A seventh process, which released research for gold, niobium and tantalum in an area adjacent to the Pico da Neblina National Park, “is confining to the area under demarcation process”, according to Funai’s conclusion sent to the GSI.
The land in question is Cué-Cué/Marabitanas, with 1,800 indigenous people, from nine ethnic groups, according to ISA: Arapaso, Baniwa, Baré, Desana, Koripako, Pira-Tapuya, Tariana, Tukano and Warkena.
Taking into account a radius of influence of ten kilometers, as provided for in a 2015 interministerial decree, the mining enterprise would impact two other indigenous lands (Balaio and Médio Rio Negro 2), according to Funai.
ICMBio informed the GSI, also after the publication of the reports, that two mining processes were in the “buffer zone projection” of Pico da Neblina Park. Thus, the ANM should consult the agency before allowing exploration, according to ICMBio.

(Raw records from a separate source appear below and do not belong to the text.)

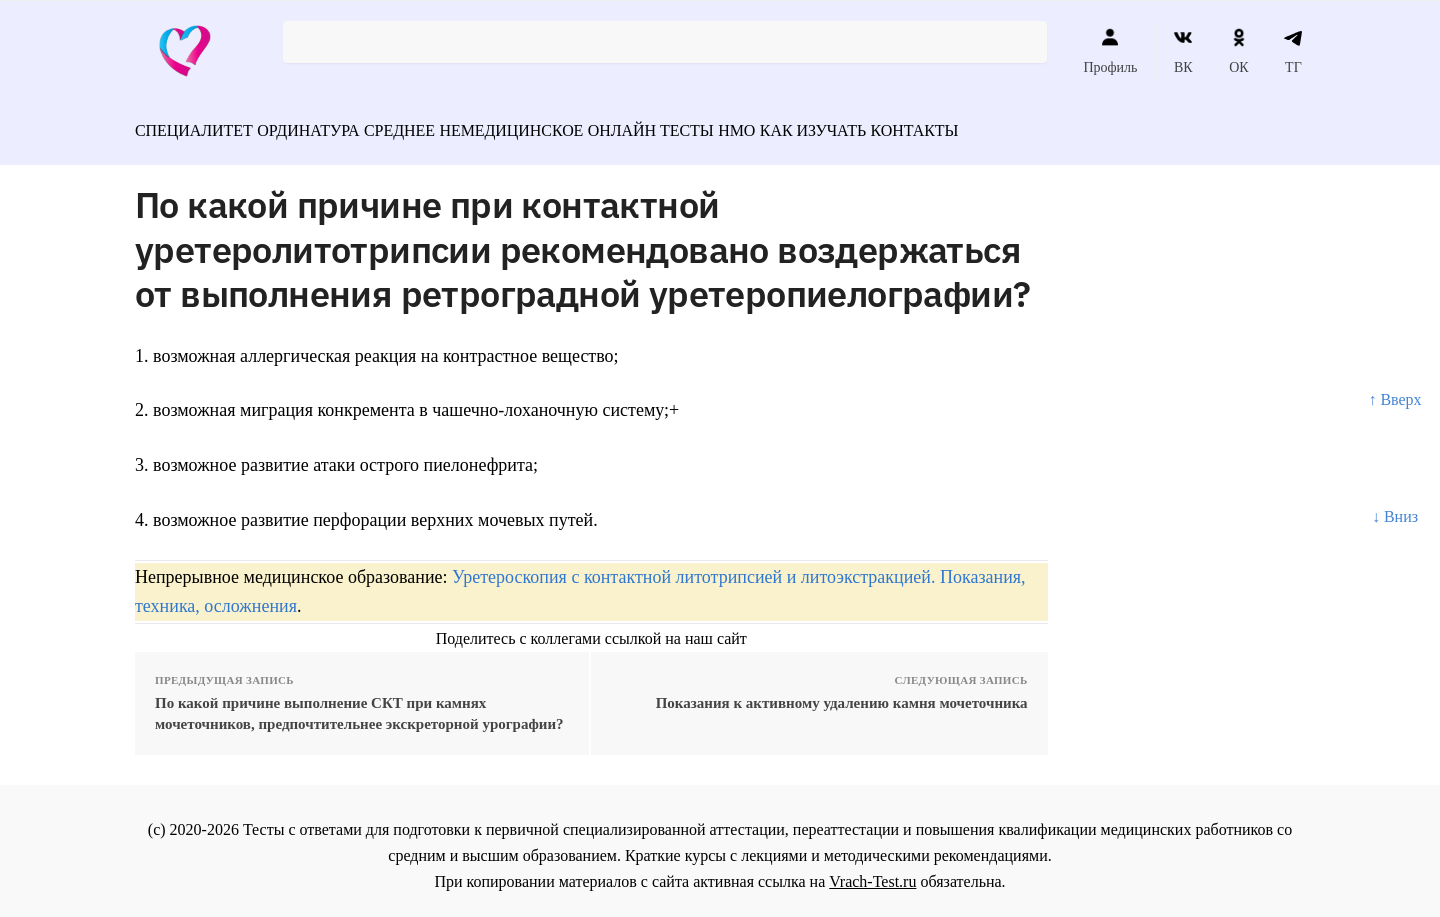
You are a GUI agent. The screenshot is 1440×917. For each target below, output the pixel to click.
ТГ (1293, 51)
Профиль (1110, 51)
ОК (1238, 51)
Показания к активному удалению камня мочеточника (842, 694)
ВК (1183, 51)
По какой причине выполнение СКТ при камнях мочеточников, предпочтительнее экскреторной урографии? (359, 704)
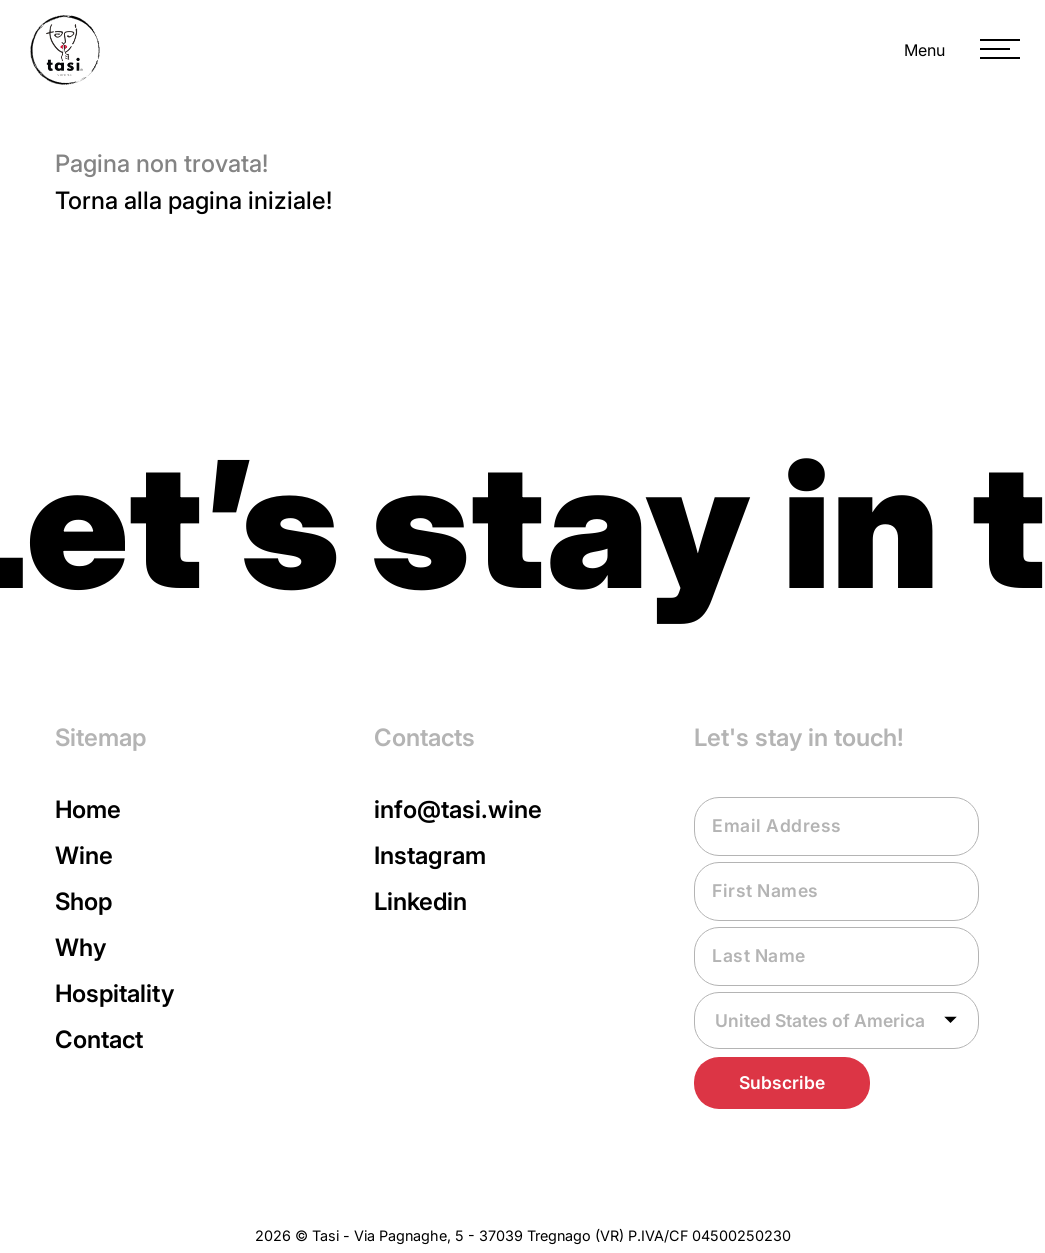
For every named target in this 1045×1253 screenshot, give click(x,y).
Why (80, 947)
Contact (99, 1039)
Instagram (430, 855)
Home (88, 809)
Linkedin (420, 901)
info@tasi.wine (458, 809)
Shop (83, 901)
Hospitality (114, 993)
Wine (84, 855)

THE sheet tried to obtain a copy of both the GSI document and the Funai document, but the bodies refused to provide it, including via LAI (Access to Information Law). The information became available from the moment the GSI document was sent to the STF.
The bill that allows mining on indigenous lands, without listening to the indigenous themselves, is opposed by the main associations representing these communities; of the main agribusiness companies, banks, universities and civil society; of the main mining companies; and the CNDH (National Council for Human Rights).